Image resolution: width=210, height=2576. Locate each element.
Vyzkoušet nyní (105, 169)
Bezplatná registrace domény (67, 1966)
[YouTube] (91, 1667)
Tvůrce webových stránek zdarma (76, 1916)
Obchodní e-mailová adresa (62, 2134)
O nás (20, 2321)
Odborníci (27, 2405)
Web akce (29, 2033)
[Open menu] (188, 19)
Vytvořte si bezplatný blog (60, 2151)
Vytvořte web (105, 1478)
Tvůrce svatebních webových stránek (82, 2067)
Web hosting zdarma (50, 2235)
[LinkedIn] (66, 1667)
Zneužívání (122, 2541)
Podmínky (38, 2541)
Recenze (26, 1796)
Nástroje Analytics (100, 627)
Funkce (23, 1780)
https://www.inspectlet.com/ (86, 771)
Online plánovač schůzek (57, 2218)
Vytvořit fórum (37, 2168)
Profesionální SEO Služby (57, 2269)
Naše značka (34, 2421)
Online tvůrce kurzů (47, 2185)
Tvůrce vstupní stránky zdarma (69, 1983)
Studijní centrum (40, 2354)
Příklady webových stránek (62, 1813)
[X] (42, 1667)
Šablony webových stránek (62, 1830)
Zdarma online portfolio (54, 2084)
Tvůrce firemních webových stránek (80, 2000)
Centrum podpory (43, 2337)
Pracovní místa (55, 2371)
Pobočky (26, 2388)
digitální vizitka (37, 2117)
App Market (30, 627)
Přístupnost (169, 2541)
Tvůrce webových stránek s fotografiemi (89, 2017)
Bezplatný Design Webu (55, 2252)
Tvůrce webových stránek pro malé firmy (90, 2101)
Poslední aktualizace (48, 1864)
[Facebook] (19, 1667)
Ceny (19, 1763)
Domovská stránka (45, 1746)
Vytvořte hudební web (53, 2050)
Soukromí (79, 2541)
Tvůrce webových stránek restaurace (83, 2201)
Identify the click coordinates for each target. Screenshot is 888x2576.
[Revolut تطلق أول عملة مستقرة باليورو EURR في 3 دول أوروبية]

——————

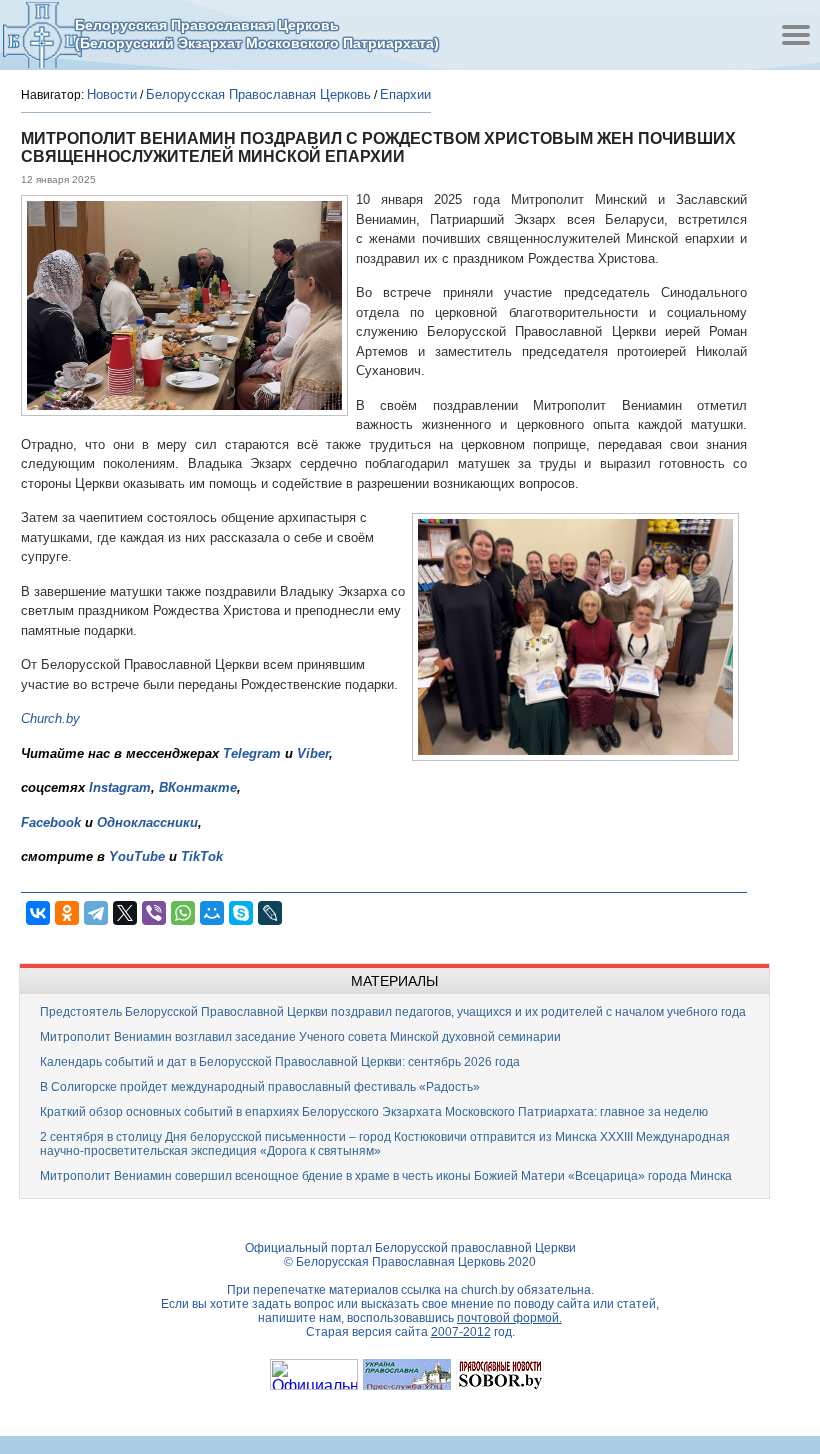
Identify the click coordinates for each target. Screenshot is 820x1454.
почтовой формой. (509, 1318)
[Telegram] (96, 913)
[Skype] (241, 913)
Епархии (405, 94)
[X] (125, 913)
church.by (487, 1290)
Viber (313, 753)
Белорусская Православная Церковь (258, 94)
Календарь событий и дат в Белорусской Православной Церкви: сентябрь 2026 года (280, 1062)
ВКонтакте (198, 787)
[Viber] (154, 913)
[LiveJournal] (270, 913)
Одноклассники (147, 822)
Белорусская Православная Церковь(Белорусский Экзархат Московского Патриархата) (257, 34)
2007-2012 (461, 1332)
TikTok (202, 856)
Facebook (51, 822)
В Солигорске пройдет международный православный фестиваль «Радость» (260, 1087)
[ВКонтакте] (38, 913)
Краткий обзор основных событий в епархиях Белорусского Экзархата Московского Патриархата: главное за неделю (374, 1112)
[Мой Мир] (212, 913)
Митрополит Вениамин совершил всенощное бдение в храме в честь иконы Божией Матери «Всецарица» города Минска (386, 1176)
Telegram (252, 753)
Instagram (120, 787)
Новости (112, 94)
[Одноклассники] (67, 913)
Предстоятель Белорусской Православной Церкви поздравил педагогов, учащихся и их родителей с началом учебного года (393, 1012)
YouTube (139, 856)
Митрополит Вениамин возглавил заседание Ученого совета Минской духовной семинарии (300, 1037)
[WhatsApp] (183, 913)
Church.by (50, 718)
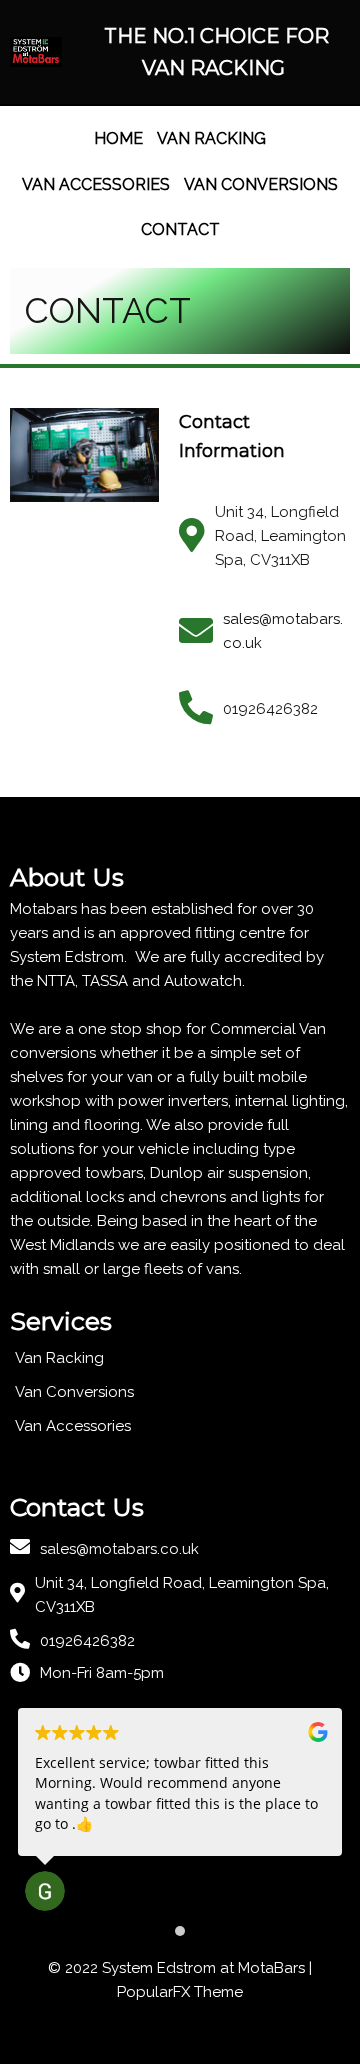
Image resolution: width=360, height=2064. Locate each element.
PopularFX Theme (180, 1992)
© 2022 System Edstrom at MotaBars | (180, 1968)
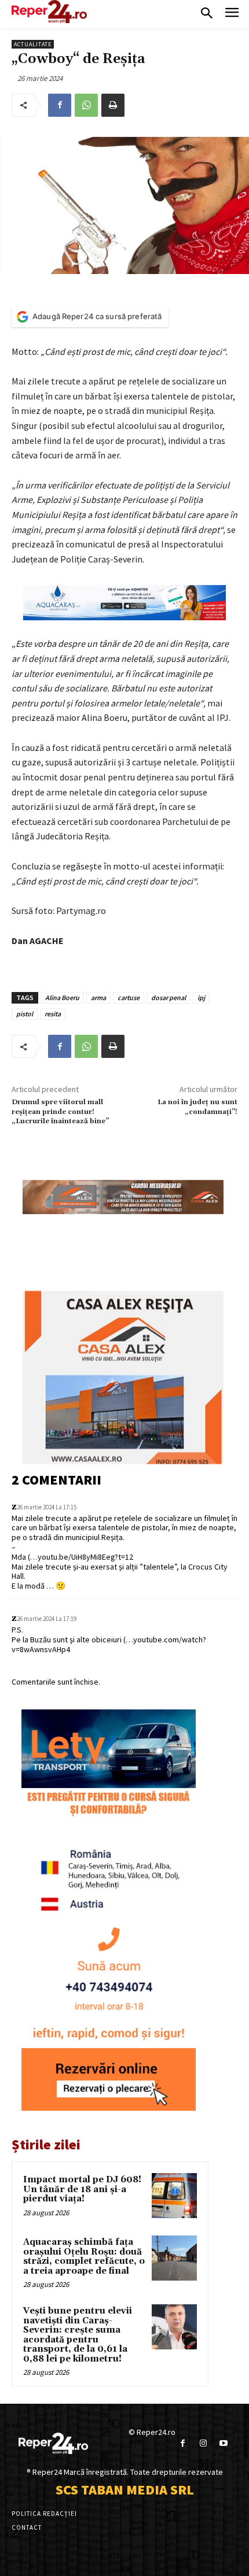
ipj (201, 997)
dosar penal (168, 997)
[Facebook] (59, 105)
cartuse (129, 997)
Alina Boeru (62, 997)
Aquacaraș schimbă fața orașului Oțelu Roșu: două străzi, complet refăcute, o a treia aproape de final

——————

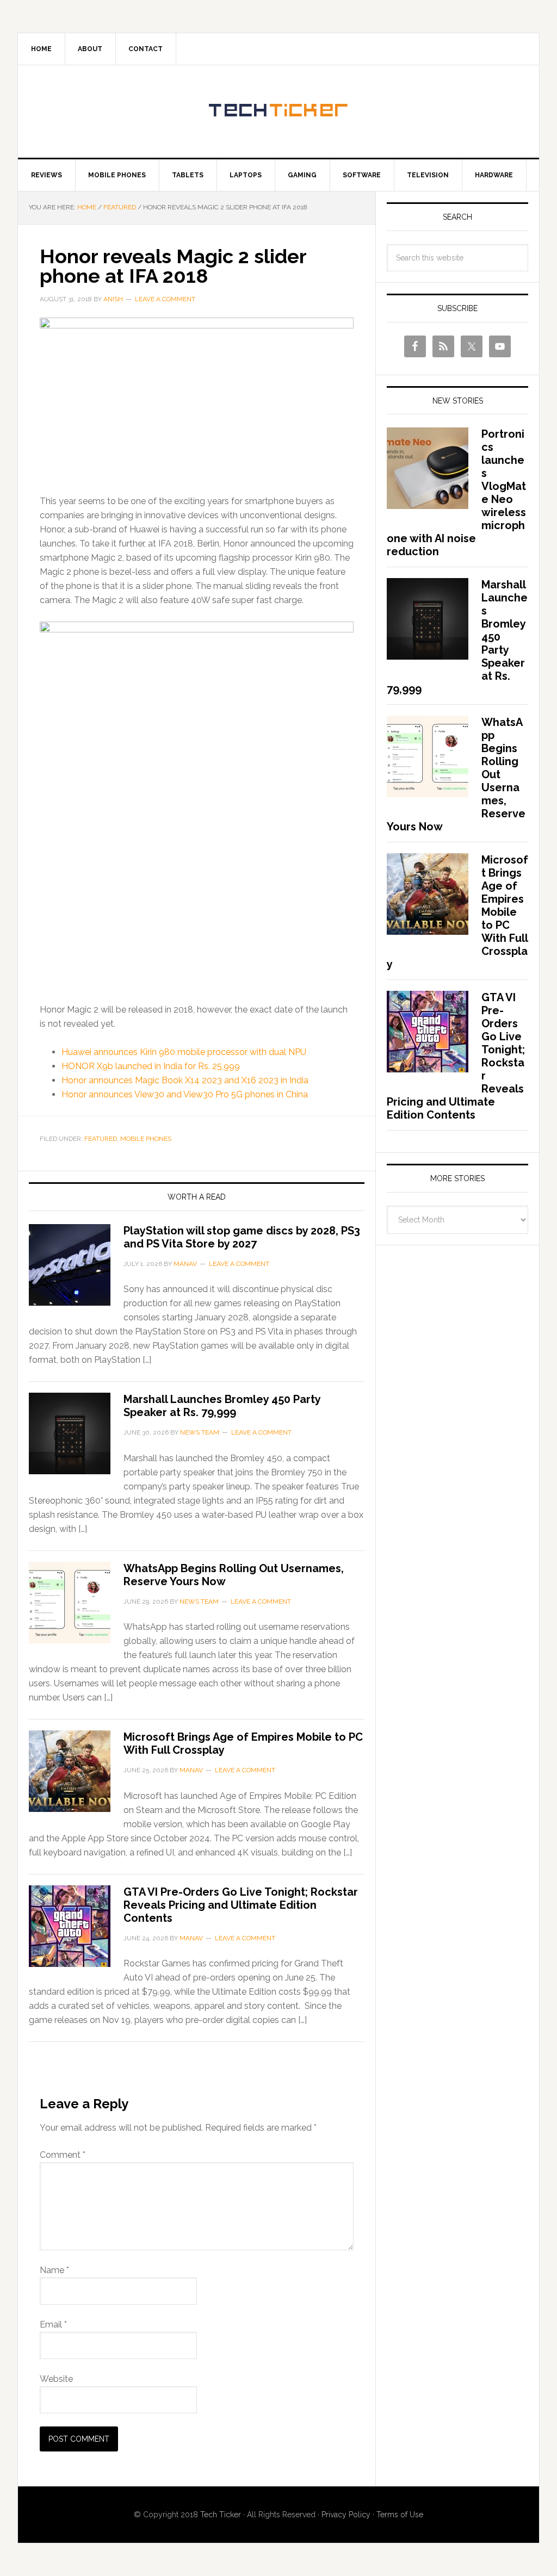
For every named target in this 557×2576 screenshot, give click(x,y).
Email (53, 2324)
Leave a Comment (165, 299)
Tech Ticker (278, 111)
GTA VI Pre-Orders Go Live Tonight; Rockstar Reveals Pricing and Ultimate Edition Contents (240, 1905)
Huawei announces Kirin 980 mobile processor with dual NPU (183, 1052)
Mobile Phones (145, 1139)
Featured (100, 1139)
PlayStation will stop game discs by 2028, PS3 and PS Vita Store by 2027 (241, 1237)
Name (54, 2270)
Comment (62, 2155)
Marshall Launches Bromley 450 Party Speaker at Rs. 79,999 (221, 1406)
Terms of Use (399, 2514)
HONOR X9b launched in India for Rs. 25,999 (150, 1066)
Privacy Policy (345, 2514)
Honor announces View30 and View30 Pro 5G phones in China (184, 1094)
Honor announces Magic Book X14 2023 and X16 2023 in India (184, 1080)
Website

——————

### Task
Using the data above, reproduce exactly the lines between those holding "[LinkedIn] (66, 1667)" and "Šablony webových stránek (62, 1830)", inclusive, and no others.

### Exercise result
[LinkedIn] (66, 1667)
Zneužívání (122, 2541)
Podmínky (38, 2541)
Recenze (26, 1796)
Nástroje Analytics (100, 627)
Funkce (23, 1780)
https://www.inspectlet.com/ (86, 771)
Online plánovač schůzek (57, 2218)
Vytvořit fórum (37, 2168)
Profesionální SEO Služby (57, 2269)
Naše značka (34, 2421)
Online tvůrce kurzů (47, 2185)
Tvůrce vstupní stránky zdarma (69, 1983)
Studijní centrum (40, 2354)
Příklady webových stránek (62, 1813)
[X] (42, 1667)
Šablony webových stránek (62, 1830)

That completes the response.